### EXERCISE OBJECTIVE
Copy the rows from the start through the line containing "pyautogui.click(x=549, y=692)", swapping "screenshot" for "screen capture" and keeping everything else the same.

+===+

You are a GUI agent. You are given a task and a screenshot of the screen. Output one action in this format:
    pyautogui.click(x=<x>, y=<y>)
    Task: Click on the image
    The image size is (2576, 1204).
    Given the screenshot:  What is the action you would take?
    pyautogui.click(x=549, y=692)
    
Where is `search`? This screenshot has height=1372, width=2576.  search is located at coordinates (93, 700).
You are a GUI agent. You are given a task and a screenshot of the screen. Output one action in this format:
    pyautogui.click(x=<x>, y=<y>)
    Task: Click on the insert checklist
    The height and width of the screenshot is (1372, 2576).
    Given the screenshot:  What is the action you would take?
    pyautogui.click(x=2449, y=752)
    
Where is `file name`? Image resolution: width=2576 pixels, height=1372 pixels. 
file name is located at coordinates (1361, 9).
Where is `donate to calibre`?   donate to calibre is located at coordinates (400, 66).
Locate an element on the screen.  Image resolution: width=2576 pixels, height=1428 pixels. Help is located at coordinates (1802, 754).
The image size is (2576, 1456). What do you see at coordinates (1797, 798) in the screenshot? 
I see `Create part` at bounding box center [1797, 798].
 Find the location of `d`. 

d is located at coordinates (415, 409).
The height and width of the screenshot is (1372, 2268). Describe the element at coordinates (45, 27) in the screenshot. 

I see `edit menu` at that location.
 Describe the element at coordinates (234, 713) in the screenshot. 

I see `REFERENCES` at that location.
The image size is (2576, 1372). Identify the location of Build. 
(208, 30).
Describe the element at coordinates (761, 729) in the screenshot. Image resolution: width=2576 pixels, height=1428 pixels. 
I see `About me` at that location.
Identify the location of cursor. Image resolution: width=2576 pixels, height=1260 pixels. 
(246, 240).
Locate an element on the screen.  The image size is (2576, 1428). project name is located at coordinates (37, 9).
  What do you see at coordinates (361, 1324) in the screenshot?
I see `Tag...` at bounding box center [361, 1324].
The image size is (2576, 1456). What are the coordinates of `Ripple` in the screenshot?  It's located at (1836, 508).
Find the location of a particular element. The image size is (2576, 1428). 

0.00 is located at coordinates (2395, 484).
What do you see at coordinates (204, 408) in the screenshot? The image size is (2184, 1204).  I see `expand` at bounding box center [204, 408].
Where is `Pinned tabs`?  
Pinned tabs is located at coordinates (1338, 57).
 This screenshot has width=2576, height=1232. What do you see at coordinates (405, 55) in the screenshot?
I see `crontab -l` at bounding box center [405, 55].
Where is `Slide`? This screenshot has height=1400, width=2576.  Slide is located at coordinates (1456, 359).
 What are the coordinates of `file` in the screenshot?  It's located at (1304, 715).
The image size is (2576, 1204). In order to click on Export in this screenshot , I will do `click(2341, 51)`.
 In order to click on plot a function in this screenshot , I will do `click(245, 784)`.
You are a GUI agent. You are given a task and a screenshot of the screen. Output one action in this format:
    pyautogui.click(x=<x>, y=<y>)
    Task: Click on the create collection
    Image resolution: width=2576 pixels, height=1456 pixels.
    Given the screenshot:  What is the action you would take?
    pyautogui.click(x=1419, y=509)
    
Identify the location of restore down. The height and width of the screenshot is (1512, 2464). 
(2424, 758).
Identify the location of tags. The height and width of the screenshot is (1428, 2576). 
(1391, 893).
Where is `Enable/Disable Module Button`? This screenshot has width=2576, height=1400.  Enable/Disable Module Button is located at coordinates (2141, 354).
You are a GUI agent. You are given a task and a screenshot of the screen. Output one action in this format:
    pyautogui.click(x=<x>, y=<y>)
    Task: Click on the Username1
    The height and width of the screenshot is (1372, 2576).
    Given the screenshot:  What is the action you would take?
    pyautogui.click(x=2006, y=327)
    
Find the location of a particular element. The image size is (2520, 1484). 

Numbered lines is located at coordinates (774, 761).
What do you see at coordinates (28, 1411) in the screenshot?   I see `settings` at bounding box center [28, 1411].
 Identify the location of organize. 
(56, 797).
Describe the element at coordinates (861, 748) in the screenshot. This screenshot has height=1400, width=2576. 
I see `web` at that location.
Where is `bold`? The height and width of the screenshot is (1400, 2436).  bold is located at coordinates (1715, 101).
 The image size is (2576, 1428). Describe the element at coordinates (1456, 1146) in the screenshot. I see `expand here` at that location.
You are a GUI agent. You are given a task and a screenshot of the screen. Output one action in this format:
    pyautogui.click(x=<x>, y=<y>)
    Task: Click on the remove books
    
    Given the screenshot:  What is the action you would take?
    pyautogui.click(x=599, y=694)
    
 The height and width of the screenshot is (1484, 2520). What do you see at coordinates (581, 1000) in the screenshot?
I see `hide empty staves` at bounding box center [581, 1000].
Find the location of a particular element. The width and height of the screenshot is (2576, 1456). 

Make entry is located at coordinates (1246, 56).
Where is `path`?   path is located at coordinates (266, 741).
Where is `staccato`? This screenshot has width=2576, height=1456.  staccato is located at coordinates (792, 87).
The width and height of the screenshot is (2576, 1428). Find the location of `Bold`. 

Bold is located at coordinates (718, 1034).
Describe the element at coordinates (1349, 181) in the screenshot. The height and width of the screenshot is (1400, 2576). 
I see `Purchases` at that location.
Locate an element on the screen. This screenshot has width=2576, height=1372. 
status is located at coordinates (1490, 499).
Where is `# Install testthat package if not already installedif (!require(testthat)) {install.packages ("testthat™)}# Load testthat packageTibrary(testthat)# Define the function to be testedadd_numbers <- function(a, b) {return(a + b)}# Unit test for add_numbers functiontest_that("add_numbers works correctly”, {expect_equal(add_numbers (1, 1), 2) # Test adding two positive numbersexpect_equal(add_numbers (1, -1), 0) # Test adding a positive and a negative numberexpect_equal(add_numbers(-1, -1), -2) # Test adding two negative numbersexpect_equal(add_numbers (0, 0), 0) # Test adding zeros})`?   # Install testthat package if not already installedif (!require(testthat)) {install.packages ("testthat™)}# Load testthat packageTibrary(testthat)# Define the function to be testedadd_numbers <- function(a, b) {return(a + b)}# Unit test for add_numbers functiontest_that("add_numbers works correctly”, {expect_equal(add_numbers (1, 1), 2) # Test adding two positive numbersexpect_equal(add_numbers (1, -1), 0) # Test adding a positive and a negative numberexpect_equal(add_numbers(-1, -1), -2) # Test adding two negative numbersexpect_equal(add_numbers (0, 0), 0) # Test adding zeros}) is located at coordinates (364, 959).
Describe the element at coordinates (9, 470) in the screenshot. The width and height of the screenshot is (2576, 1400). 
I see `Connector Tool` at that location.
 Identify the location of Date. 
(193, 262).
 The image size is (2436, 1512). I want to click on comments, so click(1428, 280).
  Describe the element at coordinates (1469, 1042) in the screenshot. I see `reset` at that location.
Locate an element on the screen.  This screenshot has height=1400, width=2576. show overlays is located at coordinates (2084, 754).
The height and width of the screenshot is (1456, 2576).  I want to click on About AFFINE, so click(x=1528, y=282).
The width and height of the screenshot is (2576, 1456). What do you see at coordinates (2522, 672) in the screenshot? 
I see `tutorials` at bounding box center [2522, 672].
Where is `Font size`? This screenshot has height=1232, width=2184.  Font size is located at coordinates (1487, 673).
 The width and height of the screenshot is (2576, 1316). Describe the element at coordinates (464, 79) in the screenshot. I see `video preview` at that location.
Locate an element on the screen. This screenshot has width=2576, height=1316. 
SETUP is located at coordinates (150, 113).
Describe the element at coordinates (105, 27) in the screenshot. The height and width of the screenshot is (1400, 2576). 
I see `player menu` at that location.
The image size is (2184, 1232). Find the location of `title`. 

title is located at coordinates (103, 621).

+===+

### REPLY
You are a GUI agent. You are given a task and a screen capture of the screen. Output one action in this format:
    pyautogui.click(x=<x>, y=<y>)
    Task: Click on the image
    The image size is (2576, 1204).
    Given the screen capture:  What is the action you would take?
    pyautogui.click(x=549, y=692)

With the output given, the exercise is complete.